--- EXERCISE ---
Please write out the lecture excerpt on studying pictures word for word, between "The attainment of" and "on that subject.", inclusive.

--- PROVIDED PASSAGE ---
-=-=-=-=-

The attainment of style inculcated in this lecture from the examples given to us by the older artists, naturally leads to the consideration of the best mode of attaining knowledge in painting, by studying pictures. I shall therefore add a few observations on that subject.

It is doubtless very delightful to indulge in the rapturous feelings, and the enthusiastic language, excited by the great and the admirable in art; and whilst it exhibits capability of comprehending its beauty, it seems, also, to promise the enjoyment of power to produce it.

But the capacity to separate truth from all that disguises it, and portray it for ourselves, is the invaluable gift of a few; whilst the native consciousness within us, of its existence, enabling us at once to acknowledge and enjoy it when displayed, is widely imparted to the mass of mankind. Hence it is a more common and generally found to be a more agreeable task, to indulge in the pleasurable sensations imparted by fine works of art, and far more easy to talk of them than to search out the latent principles whence the pleasure they afford is derived.

-=-=-=-=-

--- LISTED RECORDS ---

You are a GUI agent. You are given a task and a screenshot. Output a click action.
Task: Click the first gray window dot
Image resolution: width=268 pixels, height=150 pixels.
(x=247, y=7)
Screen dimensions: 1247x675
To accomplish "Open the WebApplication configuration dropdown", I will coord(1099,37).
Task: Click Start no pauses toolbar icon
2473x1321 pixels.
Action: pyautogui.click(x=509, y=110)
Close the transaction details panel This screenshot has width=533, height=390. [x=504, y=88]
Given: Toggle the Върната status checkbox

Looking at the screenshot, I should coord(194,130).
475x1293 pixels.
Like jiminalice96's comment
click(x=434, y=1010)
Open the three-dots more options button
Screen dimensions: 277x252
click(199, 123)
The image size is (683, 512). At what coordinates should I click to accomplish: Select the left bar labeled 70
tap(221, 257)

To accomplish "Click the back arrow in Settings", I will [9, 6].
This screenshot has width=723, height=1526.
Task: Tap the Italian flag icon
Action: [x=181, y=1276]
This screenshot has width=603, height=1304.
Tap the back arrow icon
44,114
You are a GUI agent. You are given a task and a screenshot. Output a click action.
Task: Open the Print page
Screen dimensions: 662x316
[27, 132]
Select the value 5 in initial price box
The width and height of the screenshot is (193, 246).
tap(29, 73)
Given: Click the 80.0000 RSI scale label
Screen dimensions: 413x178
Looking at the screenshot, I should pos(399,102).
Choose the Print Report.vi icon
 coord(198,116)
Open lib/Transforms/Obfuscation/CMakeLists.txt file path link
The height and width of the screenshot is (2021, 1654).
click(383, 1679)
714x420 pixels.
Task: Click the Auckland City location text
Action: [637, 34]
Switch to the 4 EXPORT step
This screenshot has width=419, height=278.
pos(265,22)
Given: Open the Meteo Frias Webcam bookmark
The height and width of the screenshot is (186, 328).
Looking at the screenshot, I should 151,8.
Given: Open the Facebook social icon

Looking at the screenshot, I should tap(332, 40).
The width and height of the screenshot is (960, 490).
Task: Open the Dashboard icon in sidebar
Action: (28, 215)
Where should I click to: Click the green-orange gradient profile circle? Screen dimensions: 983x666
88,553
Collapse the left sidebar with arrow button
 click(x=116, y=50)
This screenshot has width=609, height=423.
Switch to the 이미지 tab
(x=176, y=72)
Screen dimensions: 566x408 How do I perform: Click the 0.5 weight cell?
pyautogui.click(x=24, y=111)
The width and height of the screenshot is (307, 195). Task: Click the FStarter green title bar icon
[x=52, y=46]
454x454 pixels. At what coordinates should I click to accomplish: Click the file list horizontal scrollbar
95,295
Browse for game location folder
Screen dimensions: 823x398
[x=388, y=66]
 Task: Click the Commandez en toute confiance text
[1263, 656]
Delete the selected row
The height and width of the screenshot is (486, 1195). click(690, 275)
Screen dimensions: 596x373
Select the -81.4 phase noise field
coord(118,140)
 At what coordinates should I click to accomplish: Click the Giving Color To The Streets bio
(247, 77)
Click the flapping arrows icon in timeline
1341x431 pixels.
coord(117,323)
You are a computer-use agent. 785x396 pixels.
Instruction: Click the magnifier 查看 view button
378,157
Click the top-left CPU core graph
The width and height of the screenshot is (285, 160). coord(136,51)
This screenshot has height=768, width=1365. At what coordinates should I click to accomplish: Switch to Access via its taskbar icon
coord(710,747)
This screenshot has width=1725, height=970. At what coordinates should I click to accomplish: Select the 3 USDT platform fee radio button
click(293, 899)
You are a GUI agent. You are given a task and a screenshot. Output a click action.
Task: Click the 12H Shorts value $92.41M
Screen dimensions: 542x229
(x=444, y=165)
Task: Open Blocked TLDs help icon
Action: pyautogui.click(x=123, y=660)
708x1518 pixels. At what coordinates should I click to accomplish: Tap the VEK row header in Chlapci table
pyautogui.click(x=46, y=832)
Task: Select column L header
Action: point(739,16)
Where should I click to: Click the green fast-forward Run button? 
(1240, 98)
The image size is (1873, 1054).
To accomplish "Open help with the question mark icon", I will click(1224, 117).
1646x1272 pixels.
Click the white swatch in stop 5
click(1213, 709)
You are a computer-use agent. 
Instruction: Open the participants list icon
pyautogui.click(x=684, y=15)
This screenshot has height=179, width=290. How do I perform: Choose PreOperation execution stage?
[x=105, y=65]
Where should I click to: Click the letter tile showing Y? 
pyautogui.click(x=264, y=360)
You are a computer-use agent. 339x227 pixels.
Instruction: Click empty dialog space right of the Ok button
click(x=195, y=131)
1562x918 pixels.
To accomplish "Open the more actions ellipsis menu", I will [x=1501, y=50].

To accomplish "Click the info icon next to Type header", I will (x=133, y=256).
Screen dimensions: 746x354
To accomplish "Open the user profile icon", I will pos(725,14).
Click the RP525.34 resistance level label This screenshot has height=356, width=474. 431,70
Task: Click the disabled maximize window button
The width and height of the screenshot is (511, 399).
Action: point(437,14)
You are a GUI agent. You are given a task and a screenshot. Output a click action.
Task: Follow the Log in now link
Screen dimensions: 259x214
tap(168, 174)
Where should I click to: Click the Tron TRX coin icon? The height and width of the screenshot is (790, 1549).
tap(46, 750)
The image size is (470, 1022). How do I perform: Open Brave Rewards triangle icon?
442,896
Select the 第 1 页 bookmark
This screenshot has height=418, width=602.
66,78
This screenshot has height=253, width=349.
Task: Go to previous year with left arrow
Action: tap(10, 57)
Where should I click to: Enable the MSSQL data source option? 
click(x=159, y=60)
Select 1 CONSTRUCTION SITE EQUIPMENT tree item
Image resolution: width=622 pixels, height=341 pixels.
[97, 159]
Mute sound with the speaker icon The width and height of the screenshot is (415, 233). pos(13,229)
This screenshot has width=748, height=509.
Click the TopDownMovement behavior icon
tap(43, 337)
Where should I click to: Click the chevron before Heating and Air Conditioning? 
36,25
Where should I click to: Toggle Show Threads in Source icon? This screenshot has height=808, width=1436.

-=-=-=-=-

--- ANSWER TO THE TASK ---
The attainment of style inculcated in this lecture from the examples given to us by the older artists, naturally leads to the consideration of the best mode of attaining knowledge in painting, by studying pictures. I shall therefore add a few observations on that subject.